コンクールに出していた生徒が勝ってくれて、特に今までは高校生だったので、賞金というか、優勝するレベルのものを受け取っていたわけで、もちろん、私も本当に嬉しかったし、よくやってくれたと思っていた。
でも、今年の勝利は、また違った嬉しさがあり、特に、この生徒の家庭的背景などを考えると、ピアノ教師としての私の存在が、彼にとっていかに重要な意味を持つかとか、その重要性が客観的にもよく見えるので、私の方まで、生かされているという感覚になるのだ。これこそ、私にとっての人生に求める生き方なのかもしれないと思われるほど。
考えてみると、今までの高校生の勝利は、おそらく、彼らの才能もあるけれど、恵まれた環境に育った子たちだから、私などいなくても、または、別にコンクールで勝たなくても、十分しあわせに生きて行ける人たちなのだ。単に彼らが自分の欲をもっと高いところに持っていけるための必要な勝利に他ならなかったんだと思う。つまり、音楽家になるというよりも、この勝利によって、アカデミックで、もっといいランクの大学に行ける、とか、そういう感じだった。だから、素晴らしい演奏をして優勝できて、もちろん私も本当に嬉しかったけれど、今年の嬉しさにはかなわないと思ったのだと思う。

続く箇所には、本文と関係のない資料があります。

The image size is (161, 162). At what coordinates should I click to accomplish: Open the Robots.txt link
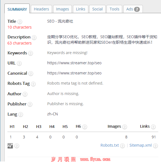[x=110, y=145]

今年のうちの9歳の生徒には、これは、大きなステップなのだから。そして、彼は、これを得なければ、専門的に学べる機会はなかなか得られないのだ。まず経済的に。だから、なんとか、彼には、もっともっと伸びてほしい。それが可能な才能が見えるからこそ、私も頑張りたいと思う。今のこの時が一番大事なときだと思うから、責任重大だ。ここで、うまく成長させられなくて終わったら、せっかくの才能を無駄にしてしまうということになりかねないのだから、私も必死になってしまう。以前、才能あるスケート選手を自分の家に住まわせて、特訓して育てた聞いた話を思い出し、そのコーチの心境が分かる気がした。すごい責任だけど、だからこそ、やりがいあるし、生き甲斐になるはずだ。